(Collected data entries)

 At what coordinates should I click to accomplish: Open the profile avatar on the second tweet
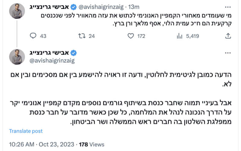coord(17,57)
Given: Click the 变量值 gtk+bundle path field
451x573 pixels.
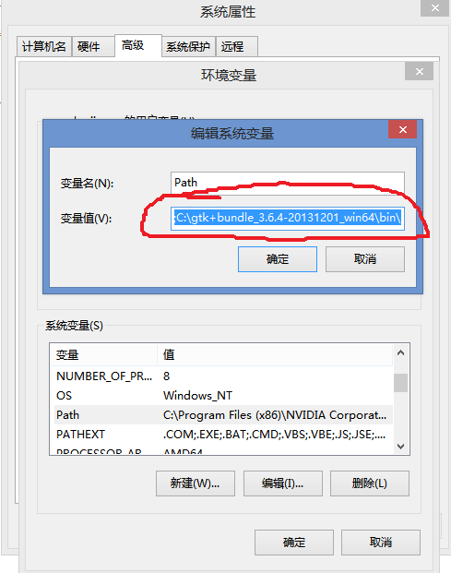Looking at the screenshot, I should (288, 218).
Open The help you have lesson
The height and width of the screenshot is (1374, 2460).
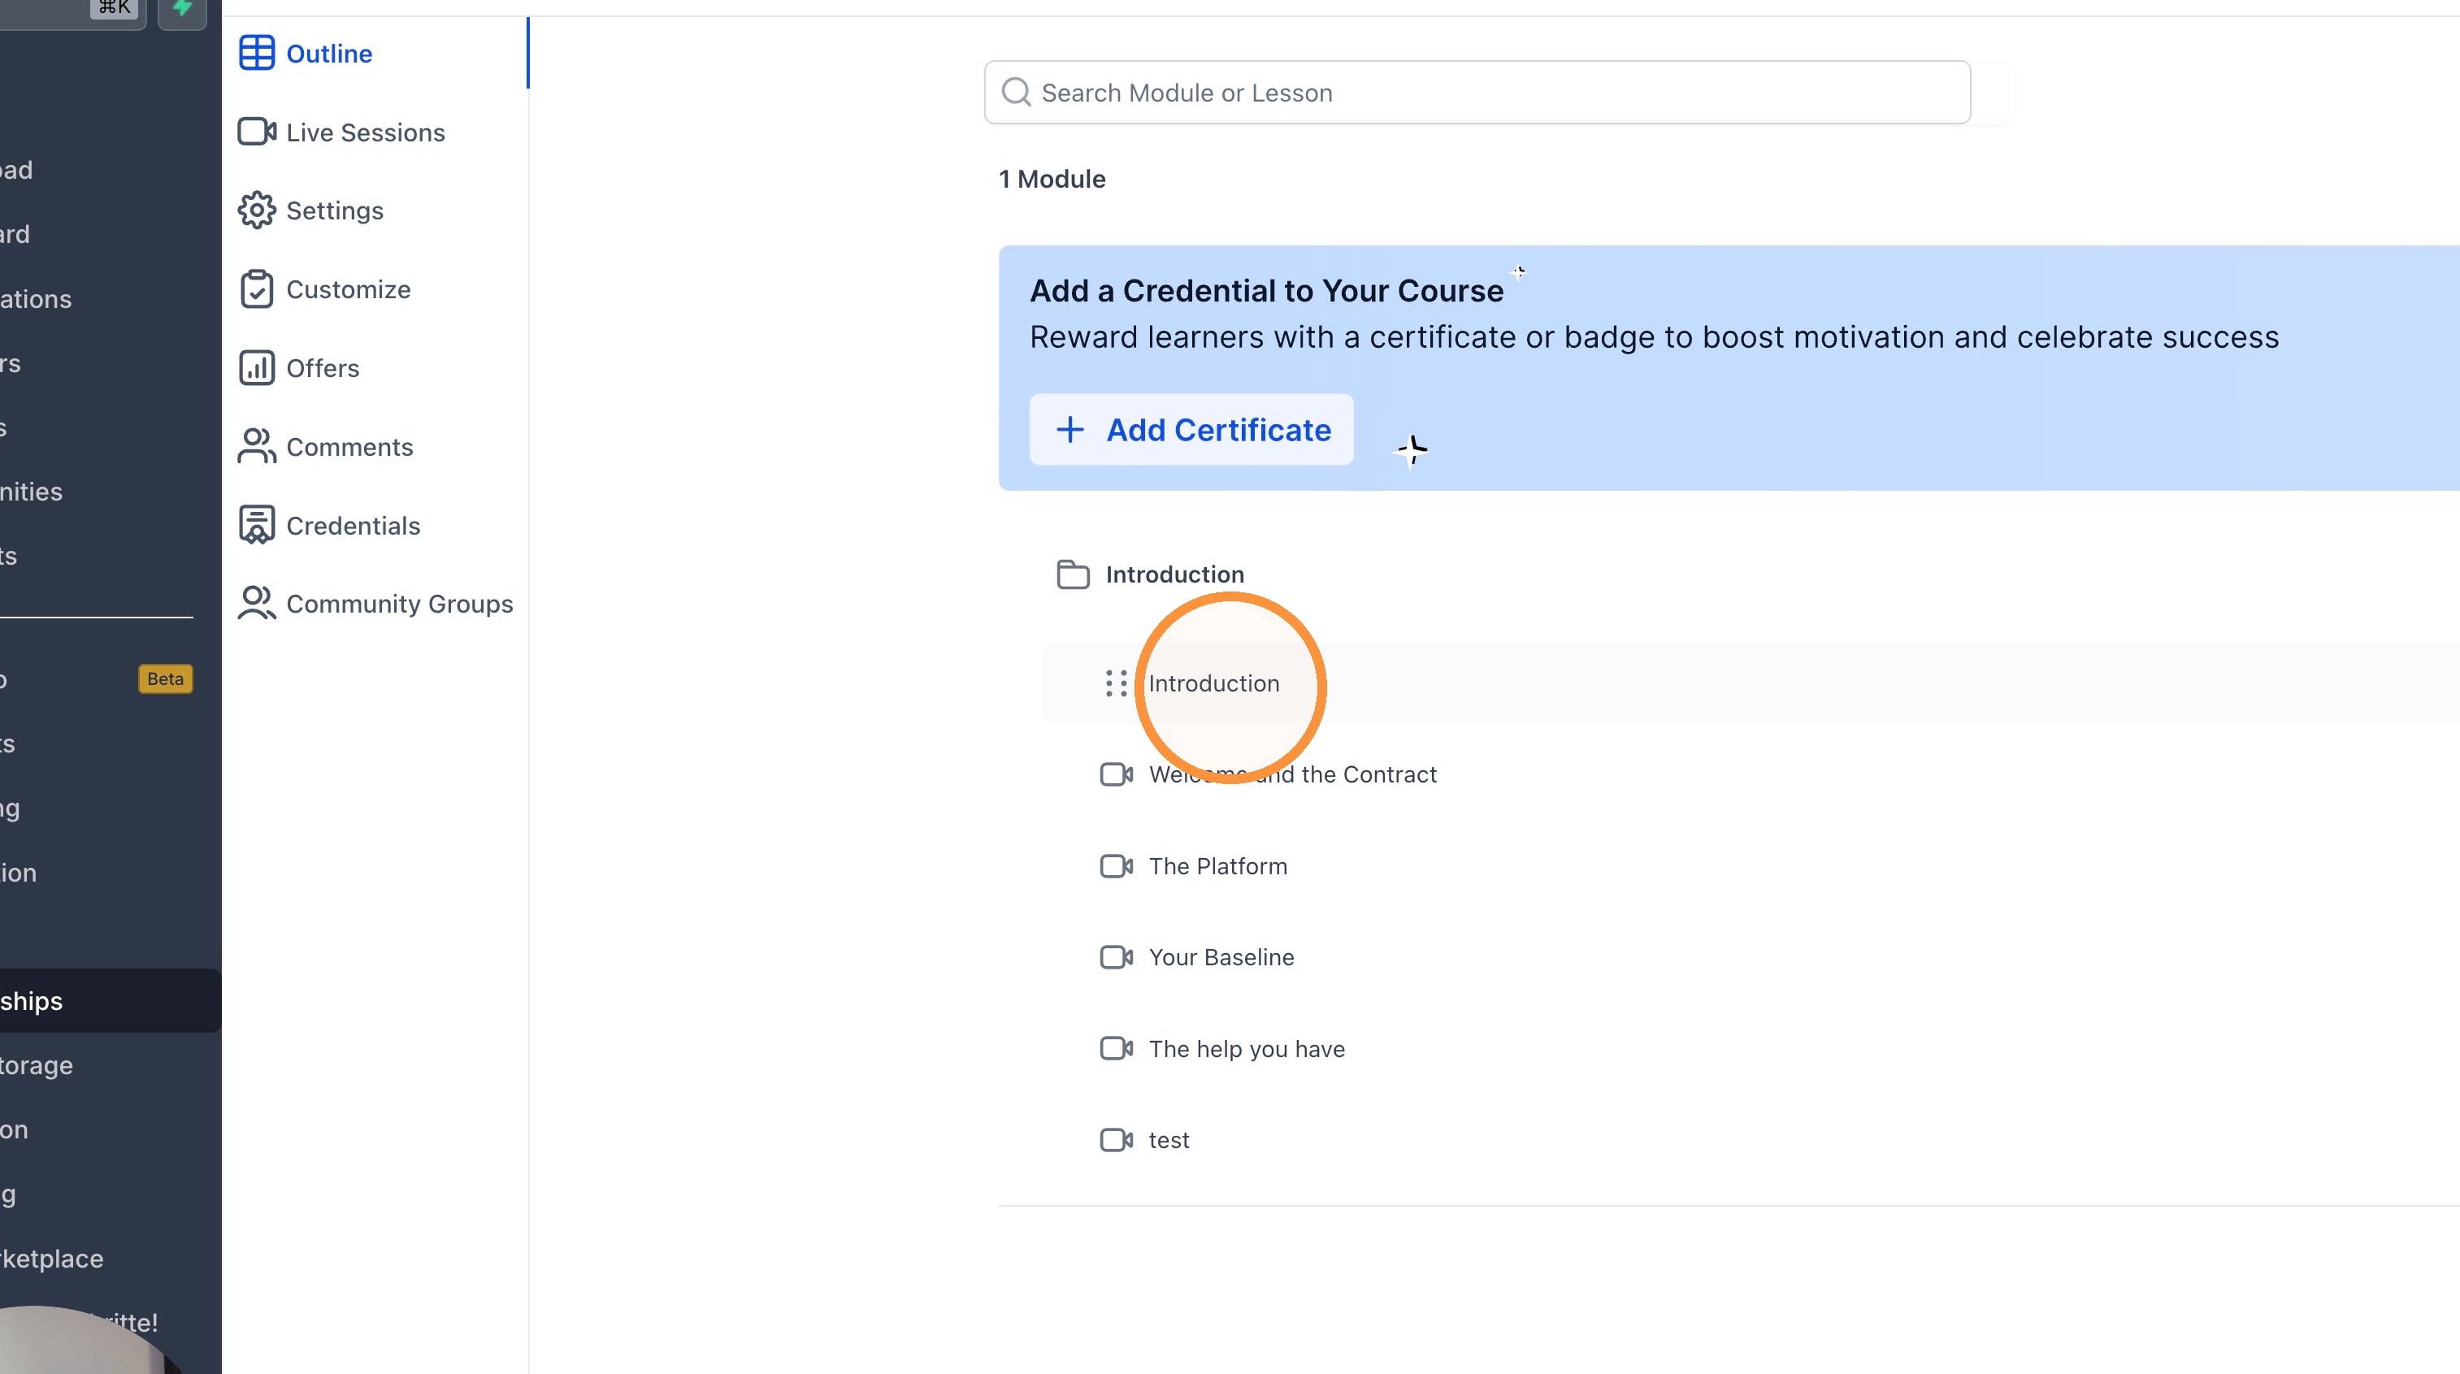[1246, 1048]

Prompt:
Format every line of the material above as a numbered list, skipping blank lines and leaving out the pictures.

Completed task:
1.  At what coordinates should I click to accomplish: Open the profile avatar on the second tweet
2. coord(17,57)
3. Given: Click the 变量值 gtk+bundle path field
4. 451x573 pixels.
5. Looking at the screenshot, I should (288, 218).
6. Open The help you have lesson
7. The height and width of the screenshot is (1374, 2460).
8. [1246, 1048]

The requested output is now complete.